§ Exercise task
Write the next part of the passage below on how capital should be defined, starting after its last sentence.

§ Selection
++++

By some definitions, it would be better to reserve the word "capital" to describe forms of wealth accumulated by human beings (buildings, machinery, infrastructure, etc.) and therefore to exclude land and natural resources, with which humans have been endowed without having to accumulate them. Land would then be a component of wealth but not of capital. The problem is that it is not always easy to distinguish the value of buildings from the value of the land on which they are built. An even greater difficulty is that it is very hard to gauge the value of "virgin" land (as humans found it centuries or millennia ago) apart from improvements due to human intervention, such as drainage, irrigation, fertilization, and so on. The same problem arises in connection with natural resources such as petroleum, gas, rare earth elements, and the like, whose pure value is hard to distinguish from the value added by the investments needed to discover new deposits and prepare them for exploitation. ...
Some definitions of "capital" hold that the term should apply only to those components of wealth directly employed in the production process. For instance, gold might be counted as part of wealth but not of capital, because gold is said to be useful only as a store of value. Once again, this limitation strikes me as neither desirable not practical (because gold can be a factor of production, not only in the manufacture of jewelry but also in electronics and nanotechnology). Capital in all its forms has always played a dual role, as both a store of value and a factor of production. ...

++++

Target position listing:

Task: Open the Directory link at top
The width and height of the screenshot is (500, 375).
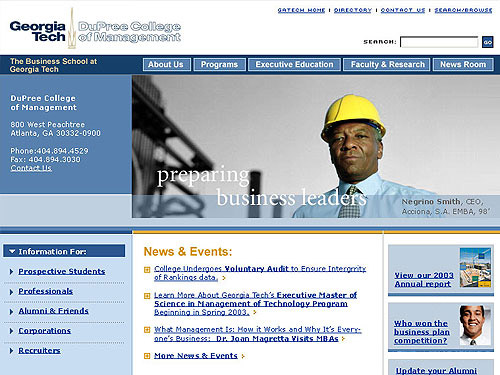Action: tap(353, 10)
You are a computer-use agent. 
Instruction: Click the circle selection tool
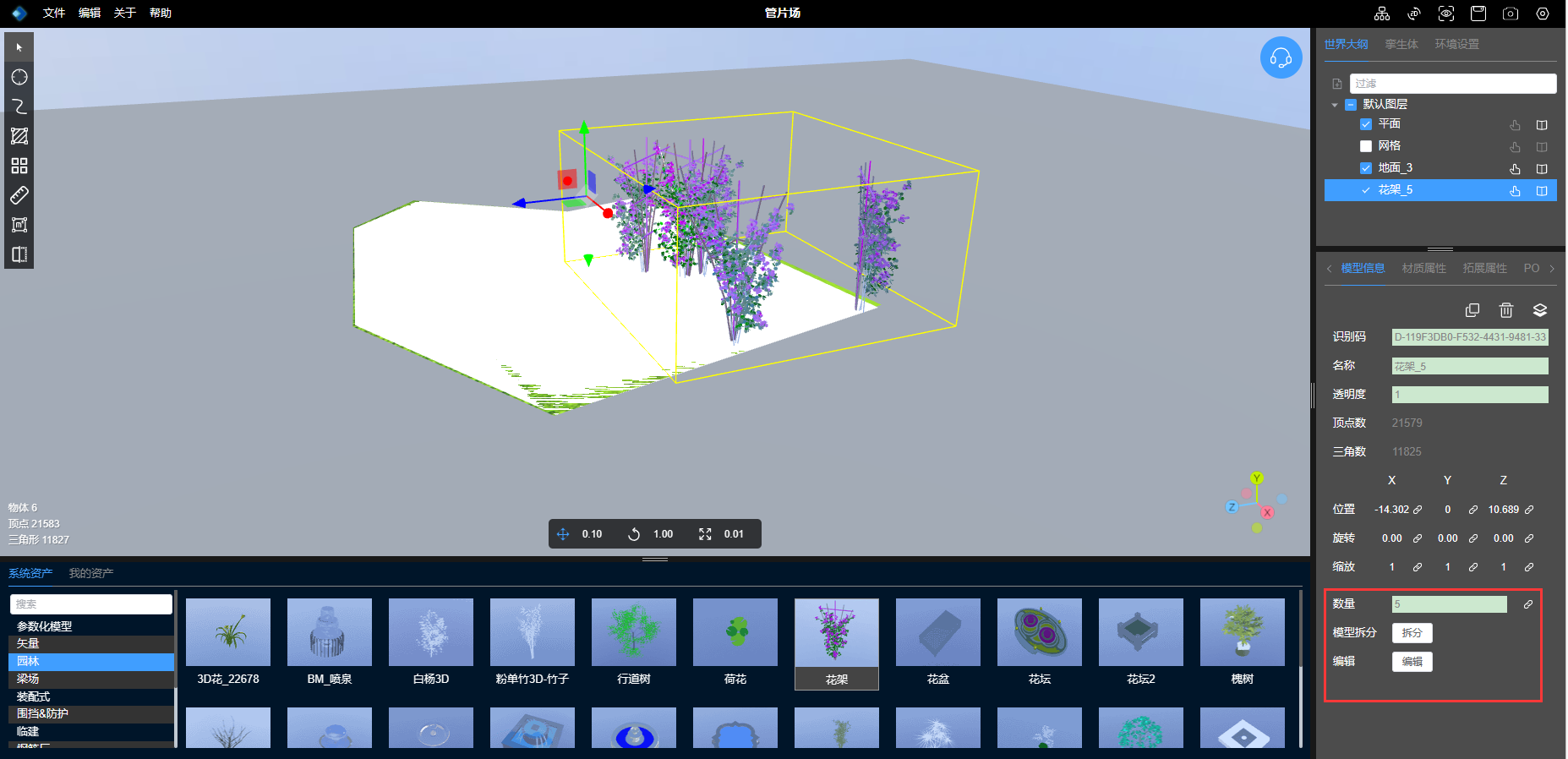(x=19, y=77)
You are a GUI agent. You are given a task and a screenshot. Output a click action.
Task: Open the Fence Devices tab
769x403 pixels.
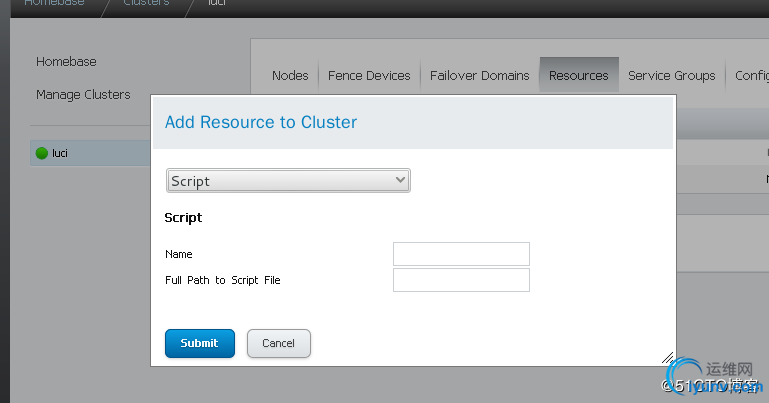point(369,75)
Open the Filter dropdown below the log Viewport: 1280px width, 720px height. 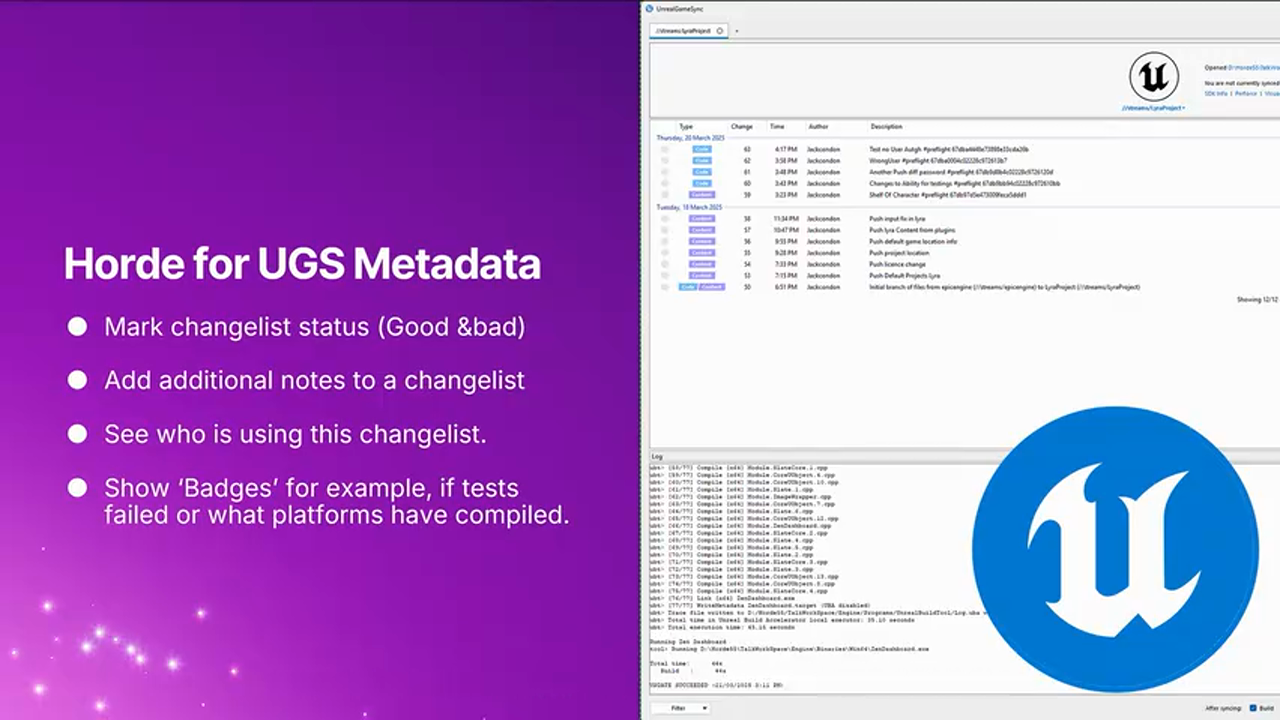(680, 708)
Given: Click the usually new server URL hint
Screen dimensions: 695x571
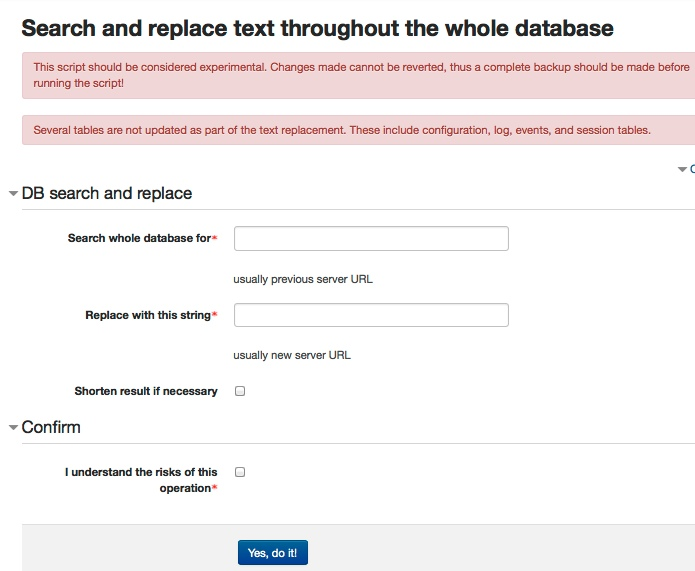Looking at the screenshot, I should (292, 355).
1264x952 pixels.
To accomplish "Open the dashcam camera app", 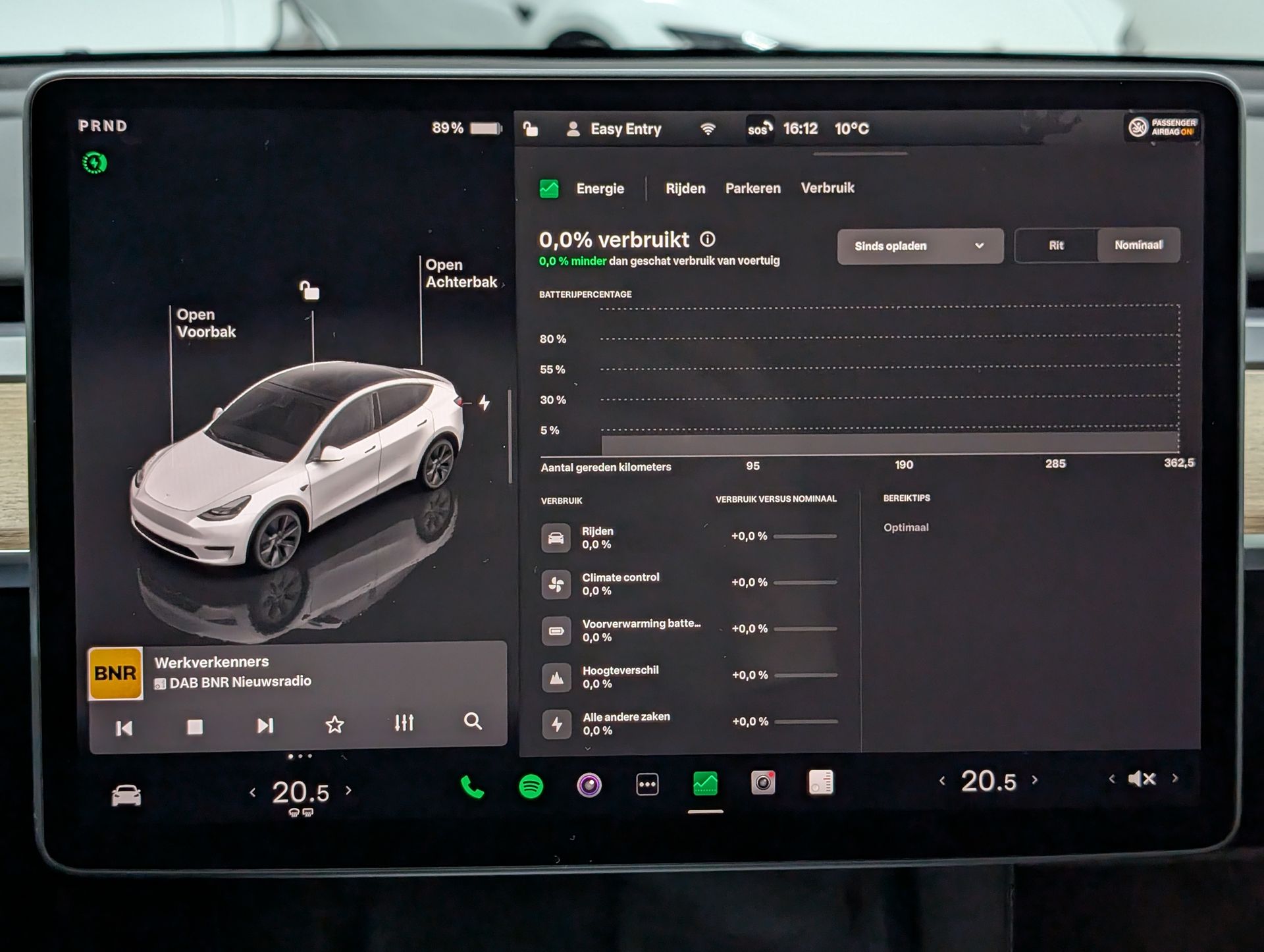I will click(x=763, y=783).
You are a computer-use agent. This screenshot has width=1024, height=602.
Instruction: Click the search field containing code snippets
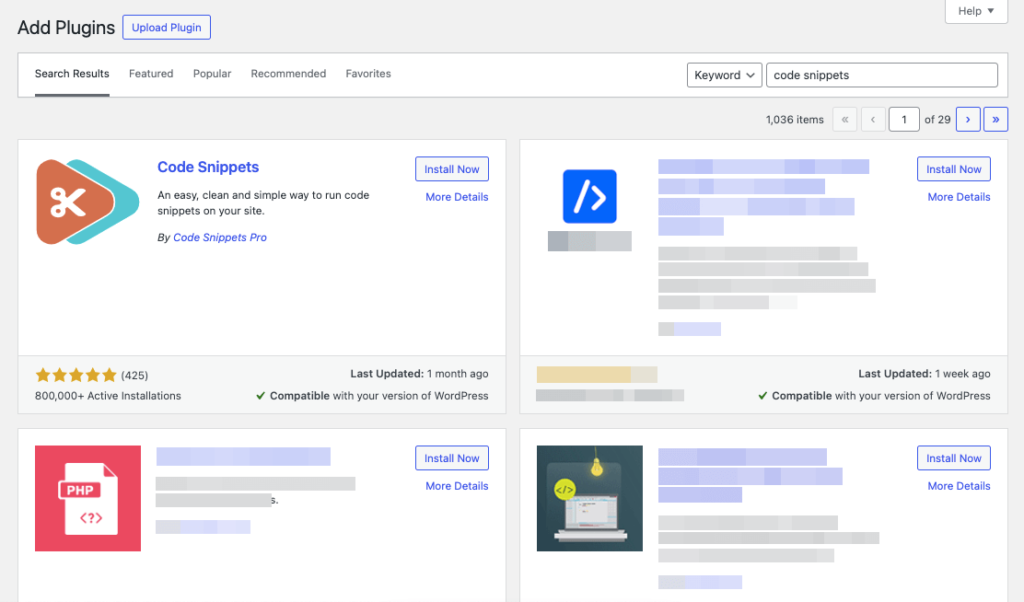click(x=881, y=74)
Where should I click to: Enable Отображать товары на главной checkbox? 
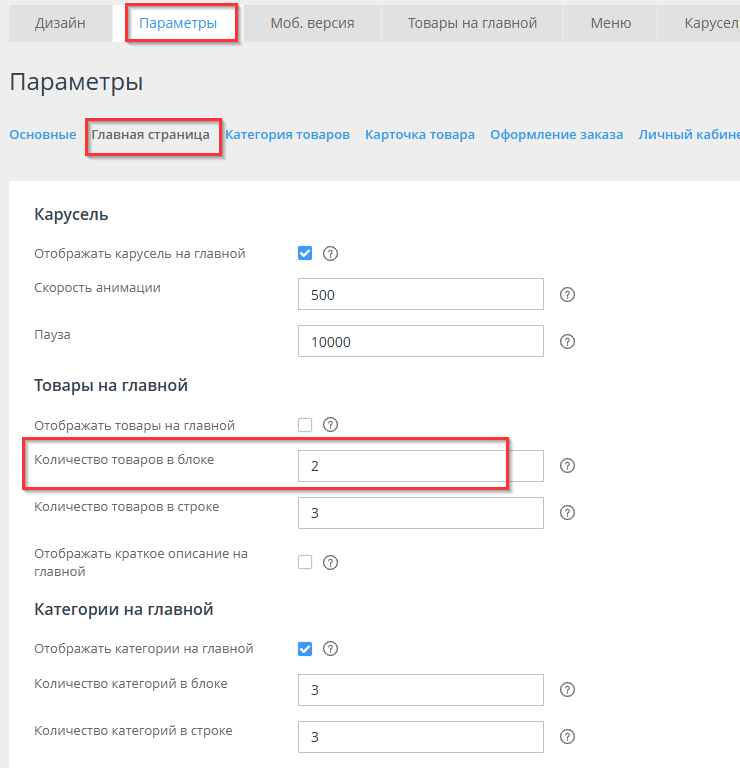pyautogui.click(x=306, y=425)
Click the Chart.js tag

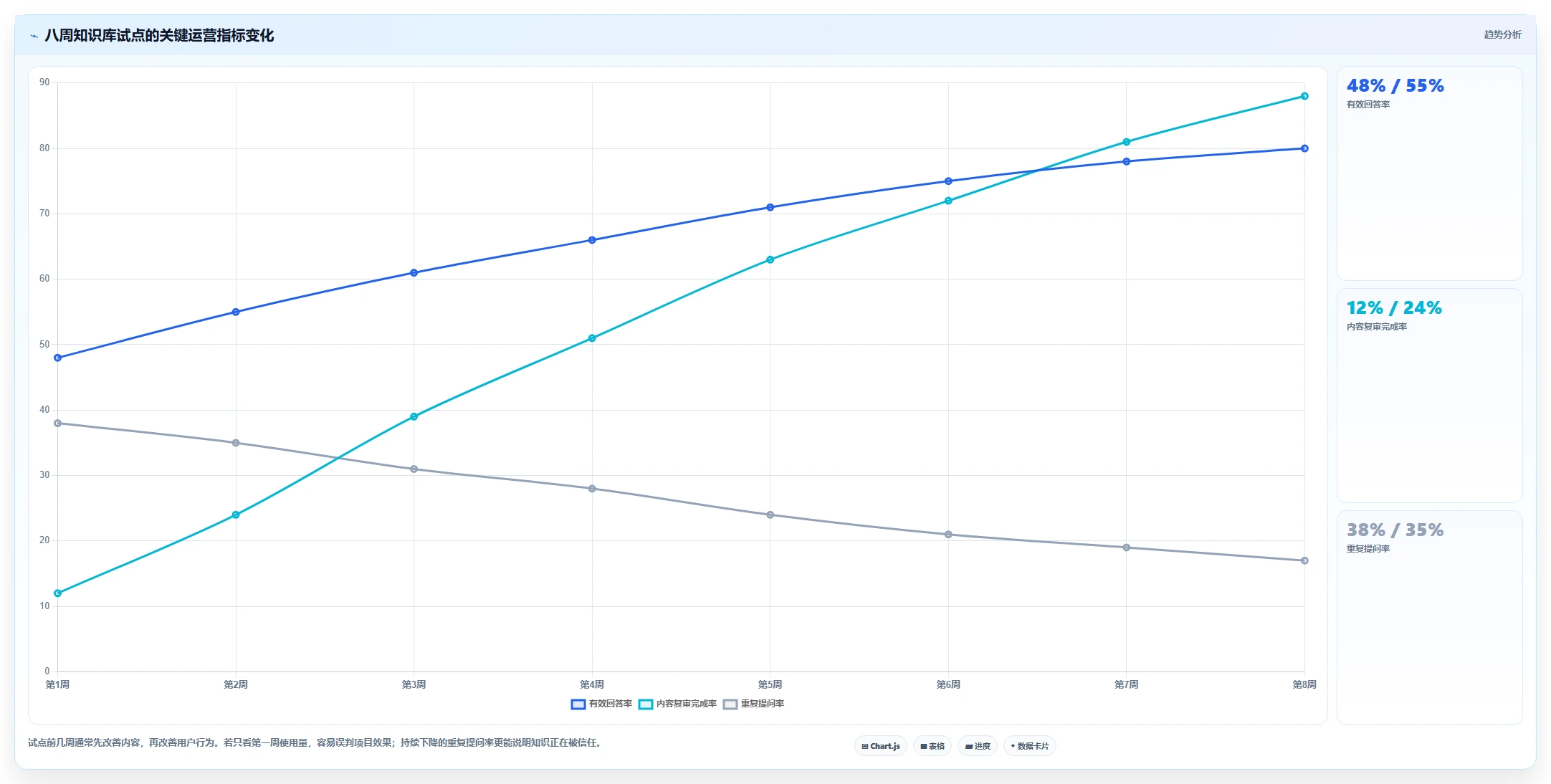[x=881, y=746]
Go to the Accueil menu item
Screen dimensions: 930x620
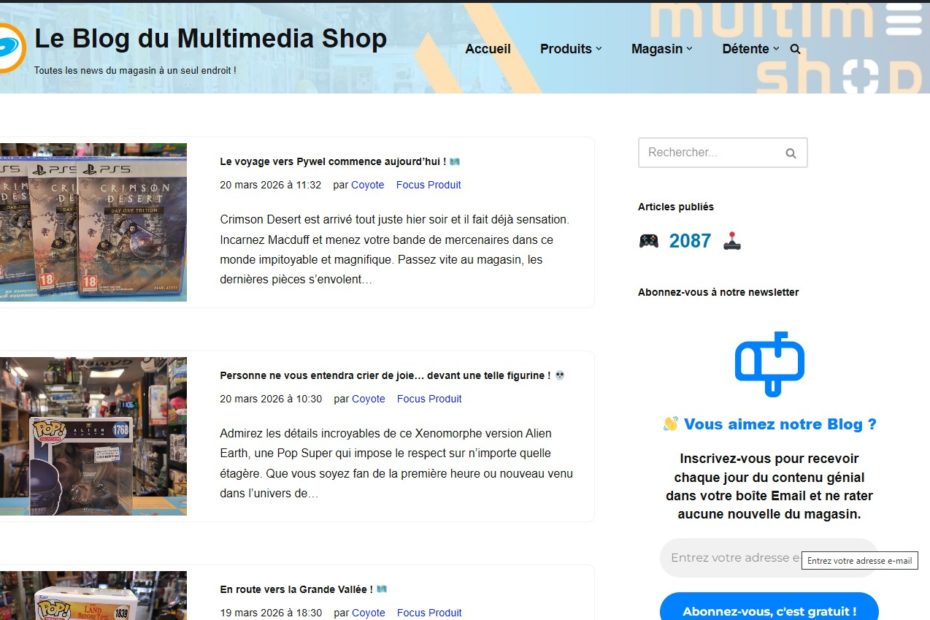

++++

§ Reply
[A]ll these forms of wealth are useful and productive and reflect capital's two major economic functions. Residential real estate can be seen as a capital asset that yields "housing services," whose value is measured by their rental equivalent. Other capital assets can serve as factors of production for firms and government agencies that produce goods and services (and need plants, offices, machinery, infrastructure, etc. to do so). Each of these two types of capital currently accounts for roughly half the capital stock in the developed countries.
Compare this article to Capital asset (a term that has a general meaning synonymous with capital, as well as more specific meanings). The two articles present different takes, but neither one adequately addresses the complexity of the subject. Kyle Cronan (talk) 15:47, 28 August 2014 (UTC)
- Picketty: "The problem is that it is not always easy to distinguish the value of buildings from the value of the land on which they are built."
- This is plain wrong. Any developer or builder needs to separate these two things.
- Also, Capital is distinct from Land because land is a non-produced factor, i.e. it is there regardless of hman effort. And the distinguishing is done by the demand for a particular piece of land (space, actually)
- You ignored my actual point, which is that the article should reflect the real disagreement that exists, rather than adopt a point of view. Kyle Cronan (talk) 04:55, 9 January 2016 (UTC)
Picture?
What's with the picture? It looks sort of silly. Reminds me of BET
-Brad Kgj08 (talk) 08:42, 5 May 2008 (UTC)
Ghandi quote?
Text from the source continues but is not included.